Played Dire Straits debut album last night - from a Maxell XL 2s cassette recorded from the vinyl over 30 years ago. Best sound I've heard on my system in months. I have the SACD, but doesn't have the organic sound from the tape/vinyl. Dig out your old cassettes! 
mcondo
?  I guess i believed an earlier poster who said he had retired.  I just fired off an email to him.
I'm sorry to hear you lost your LP collection.  I have 100s of excellent/superb jazz CDs mastered in the mid-1980s to mid-1990s.  About two dozen were done in Japan.  Many are Contemporary/Fantasy label.  Many are VSOP mastered by Bones Howe and the stereo CD versions were pressed on really bad vinyl in the early 60s.  Actually, most VSOPs sound better on CD than on the VSOP LPs, why I don't know.  Even classical 1980s CDs can sound better mastered (or just copied LP mastering) than the remasters in the past 10 years (the RCA opera series mono reissues a few years ago were TERRIBLE with boosted mids, chopped off highs, minimal bass and compressed sound).  This is not generally the case but it was then.  I have found 1980s Decca operas to sound inferior to the LPs.  So, depending on the genre and mastering, CDs can sound really bad or terrific from it's early manufacturing period.  

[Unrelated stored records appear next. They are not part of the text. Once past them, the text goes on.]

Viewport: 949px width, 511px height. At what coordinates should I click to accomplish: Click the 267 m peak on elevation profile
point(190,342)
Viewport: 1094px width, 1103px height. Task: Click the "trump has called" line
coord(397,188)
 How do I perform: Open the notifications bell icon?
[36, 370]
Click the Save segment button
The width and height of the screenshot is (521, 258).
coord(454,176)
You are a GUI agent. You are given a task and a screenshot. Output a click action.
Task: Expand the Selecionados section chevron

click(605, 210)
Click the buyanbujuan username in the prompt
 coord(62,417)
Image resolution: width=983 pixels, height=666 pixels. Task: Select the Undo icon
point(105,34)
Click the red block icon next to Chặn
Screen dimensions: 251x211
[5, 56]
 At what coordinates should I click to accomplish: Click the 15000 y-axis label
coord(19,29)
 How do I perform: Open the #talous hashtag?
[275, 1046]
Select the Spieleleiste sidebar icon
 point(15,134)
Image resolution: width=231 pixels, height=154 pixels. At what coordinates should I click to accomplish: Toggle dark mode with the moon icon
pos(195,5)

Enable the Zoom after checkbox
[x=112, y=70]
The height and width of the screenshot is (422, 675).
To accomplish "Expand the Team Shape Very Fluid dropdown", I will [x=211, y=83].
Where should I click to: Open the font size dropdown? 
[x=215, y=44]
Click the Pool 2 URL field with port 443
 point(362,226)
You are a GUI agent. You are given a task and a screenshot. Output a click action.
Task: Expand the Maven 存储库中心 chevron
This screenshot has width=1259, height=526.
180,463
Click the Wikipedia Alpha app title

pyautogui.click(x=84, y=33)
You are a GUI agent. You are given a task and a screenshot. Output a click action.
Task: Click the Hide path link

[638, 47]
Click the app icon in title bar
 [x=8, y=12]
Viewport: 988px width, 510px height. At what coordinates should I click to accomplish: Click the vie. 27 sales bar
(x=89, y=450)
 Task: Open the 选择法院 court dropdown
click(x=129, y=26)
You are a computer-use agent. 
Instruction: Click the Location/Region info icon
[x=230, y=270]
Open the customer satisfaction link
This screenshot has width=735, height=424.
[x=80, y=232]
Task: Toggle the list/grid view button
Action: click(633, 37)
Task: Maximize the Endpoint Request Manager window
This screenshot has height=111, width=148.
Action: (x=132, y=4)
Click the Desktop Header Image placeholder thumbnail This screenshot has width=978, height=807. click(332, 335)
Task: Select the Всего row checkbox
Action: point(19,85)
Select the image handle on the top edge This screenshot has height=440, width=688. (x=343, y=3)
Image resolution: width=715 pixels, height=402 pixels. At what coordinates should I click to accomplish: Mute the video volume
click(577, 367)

The Everest/Vanguard Ultra Analog classical issues of the 1994 that were 20 bit masterings sound slightly better than the 2008 24 bit remasterings.  Both are superb and faithful to the original silver/black LPs.

thanks for the tips on what to look for--back then i was just trying to replace mostly rock/folk albums and most of the CDs were awful (not all).  Interestingly the flood did not touch my classical music LPs--made me wonder if there was a message there.
I just had a client contact me to let me know that y'all think I'm "GONE".  I can assure you I'm still very much here and repairing Nakamichi cassette decks.  With my current backlog I hardly have time to follow these forums but have read a bit of this thread.  My two cents for sound quality:  If you haven't heard a Nakamichi cassette deck properly calibrated you haven't really experienced what the cassette format is capable of.  Having  been a servicer and retailer when all these decks were new I can assure you that all the claims by non-Nakamichi dealers that the deck they were trying to sell you was a "Nakamichi killer" are false.  Back then the Nakamichi franchise was highly sought after and difficult to get.  If you didn't have it you had to do anything you could to sell the products you could.  Recently I rebuilt a Dragon for a client who also owned an Akai R-R deck.  After listening to his Dragon he's selling the Akai because the Nakamichi out performed it so dramatically.  I'm not saying that the cassette format is superior to R-R.  If you have a really good quality R-R (Revox, Tandberg or the like) the benefits of higher tape speed and greater track width show through.  Mid line Japanese consumer R-R decks just generally don't sound very good.